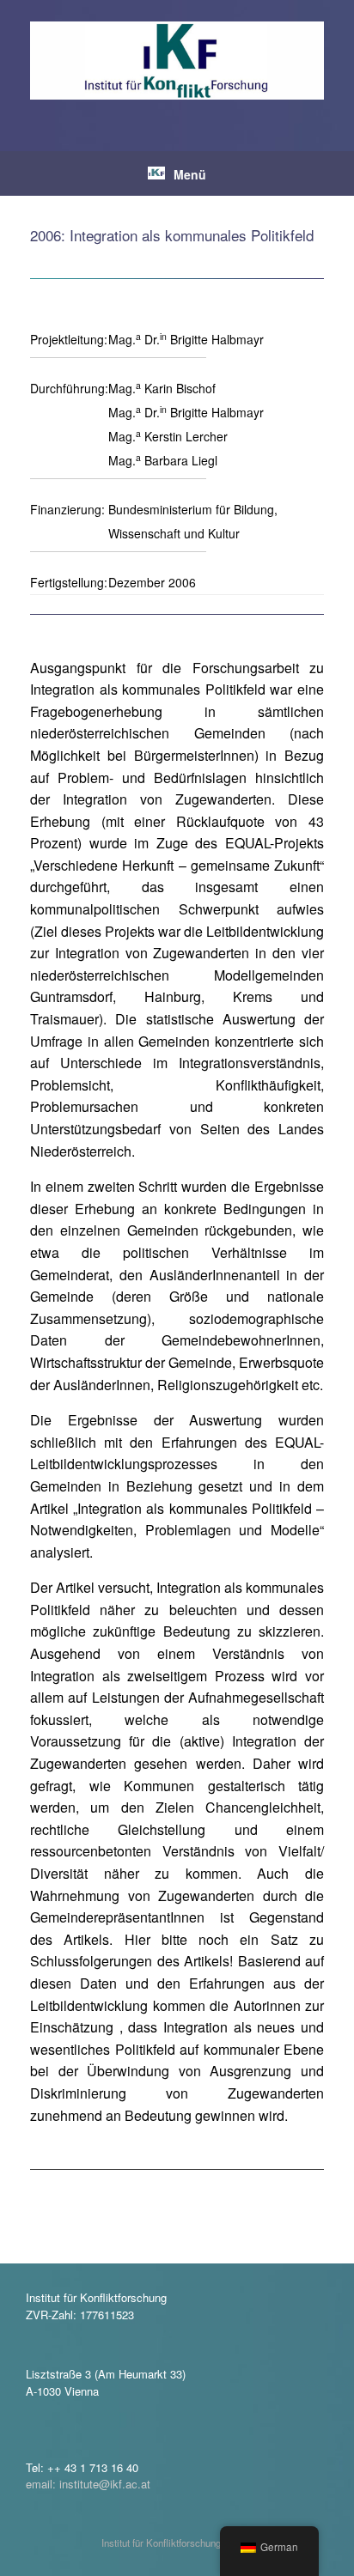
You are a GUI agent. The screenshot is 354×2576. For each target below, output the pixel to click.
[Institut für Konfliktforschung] (177, 60)
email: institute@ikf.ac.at (88, 2484)
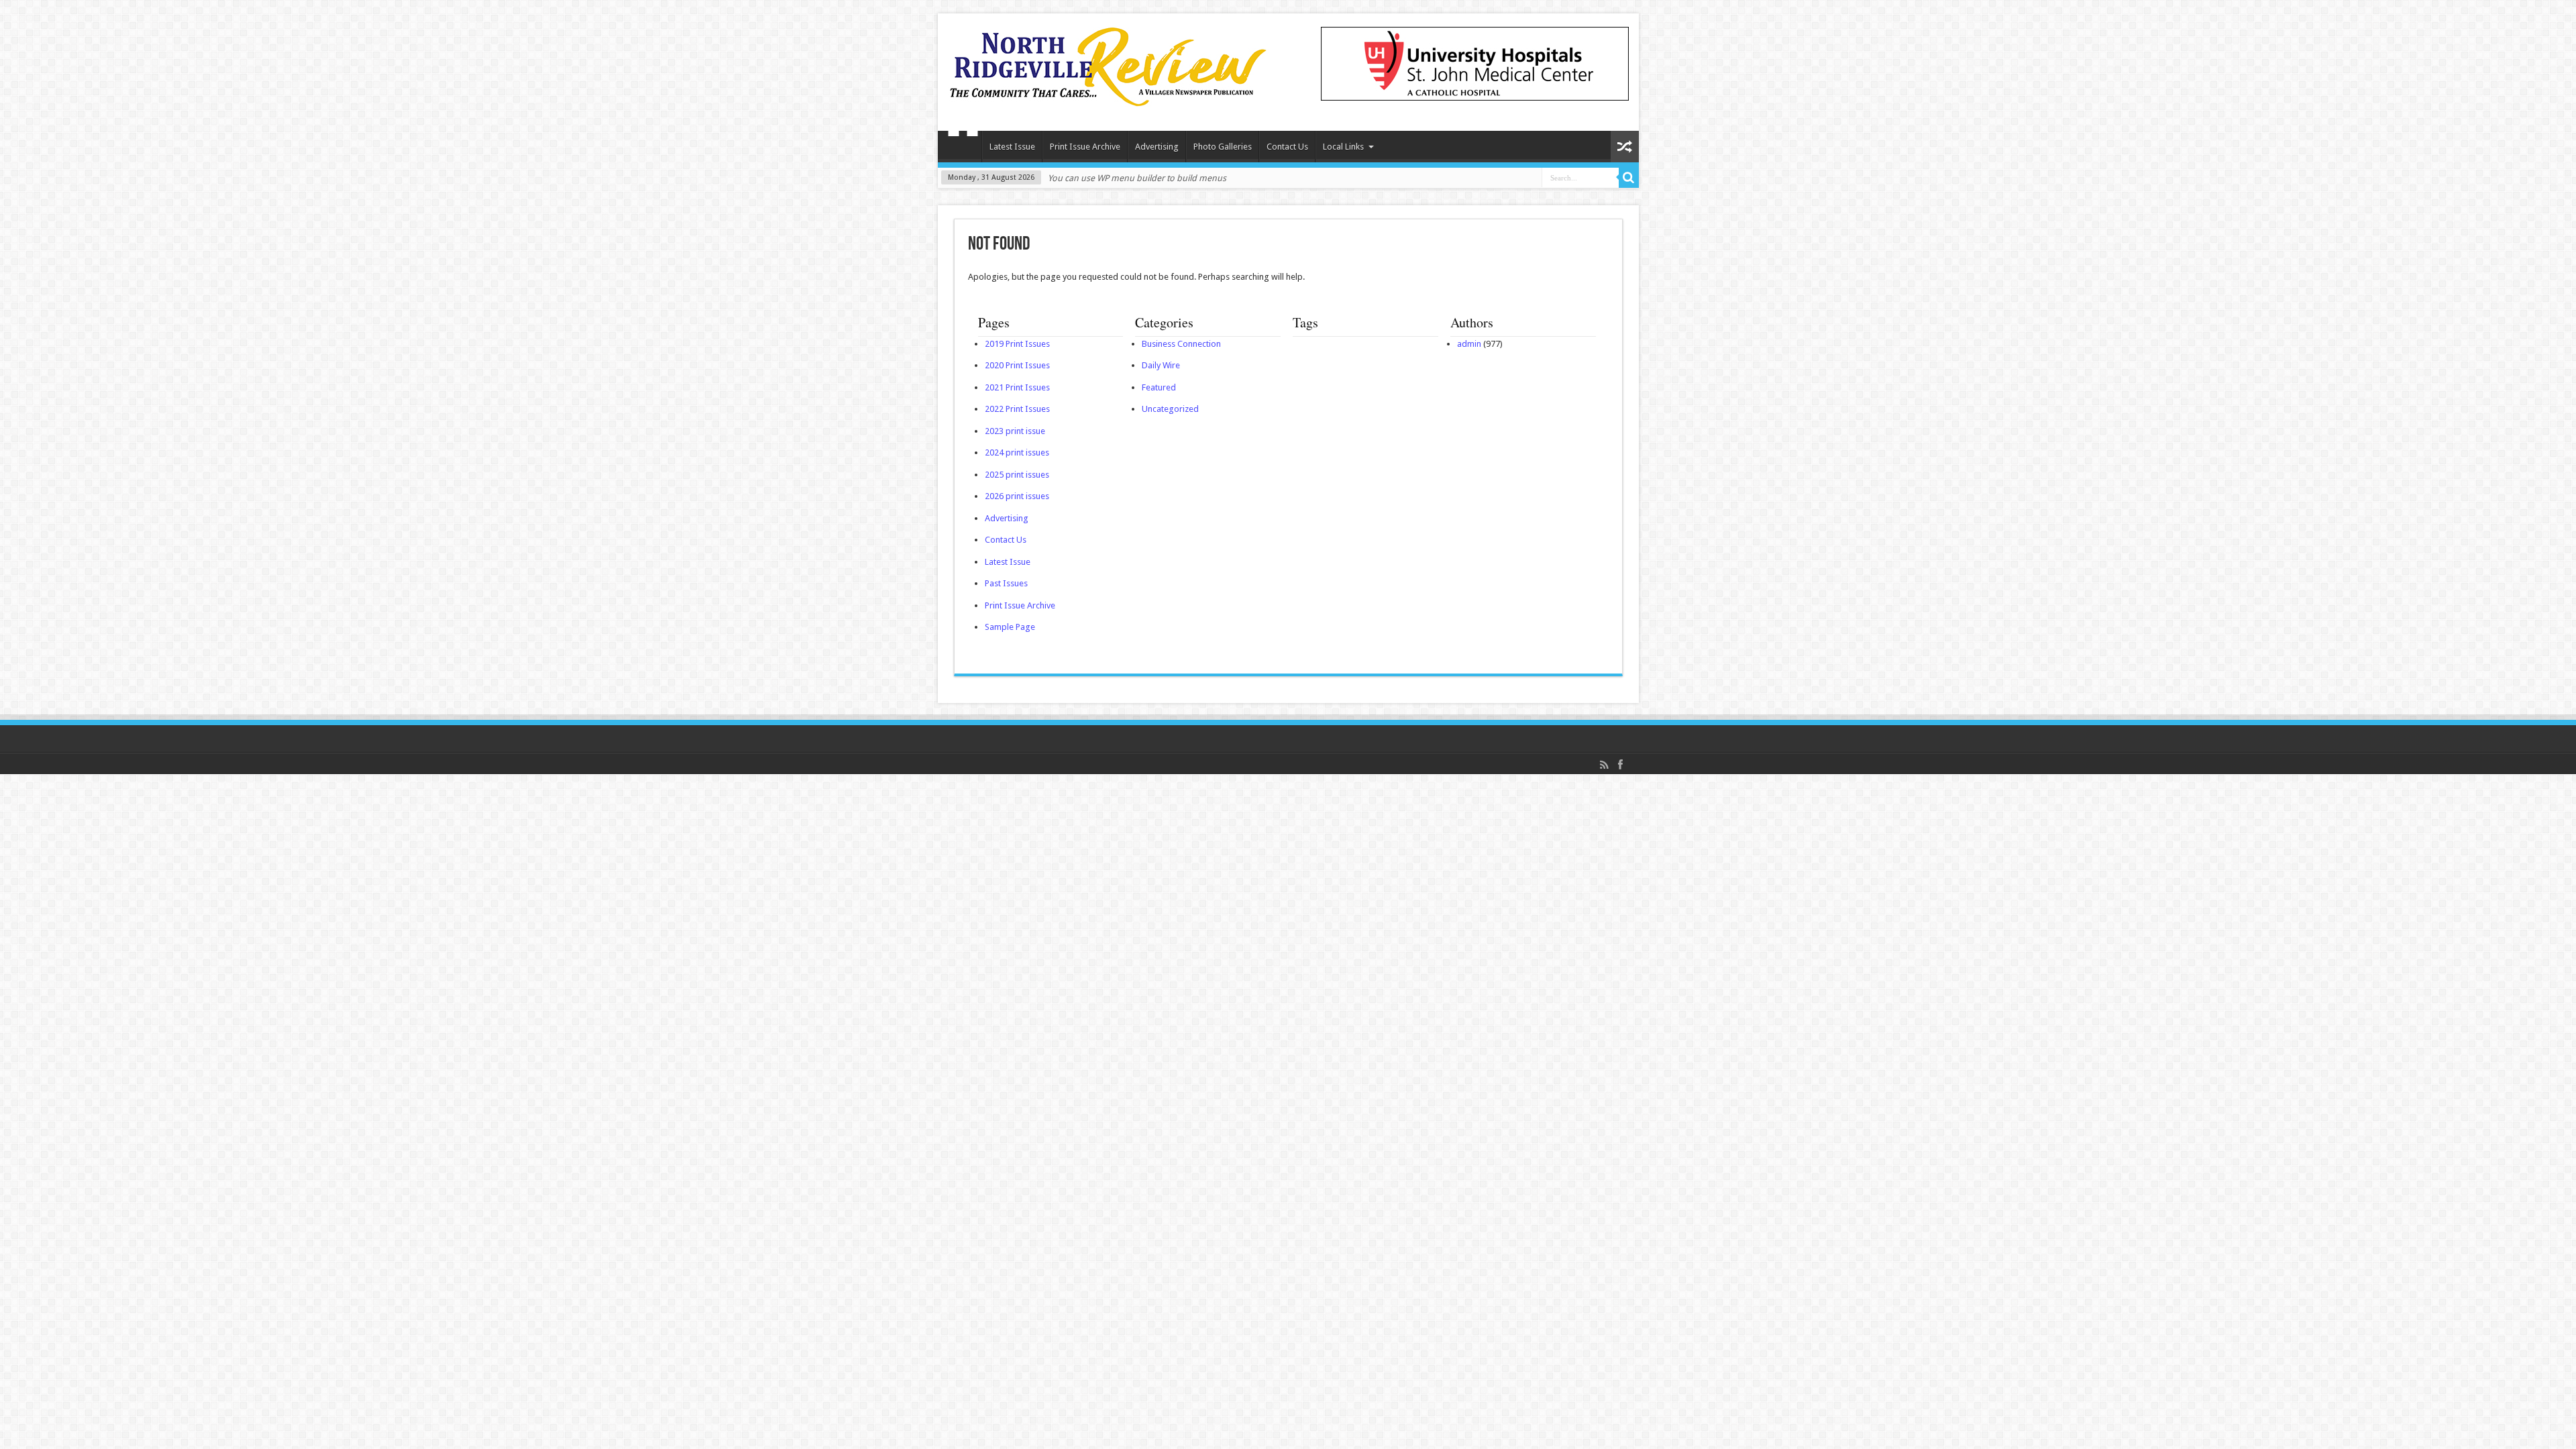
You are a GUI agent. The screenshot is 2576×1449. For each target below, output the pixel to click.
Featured (1159, 387)
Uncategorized (1170, 409)
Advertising (1157, 147)
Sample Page (1010, 627)
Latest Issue (1012, 147)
◇ ◇ ◇ ◇ ◇ ◇ ◇
Extract the full listing above verbatim; pictures are to be left out of the copy.

You are a GUI agent. The screenshot is 354×2576. For each target below, output the pixel to click.
[Institut für Konfliktforschung] (177, 60)
email: institute@ikf.ac.at (88, 2484)
You are a GUI agent. The screenshot is 2576×1449. For each target below, output the pixel to click.
Featured (1159, 387)
Uncategorized (1170, 409)
Advertising (1157, 147)
Sample Page (1010, 627)
Latest Issue (1012, 147)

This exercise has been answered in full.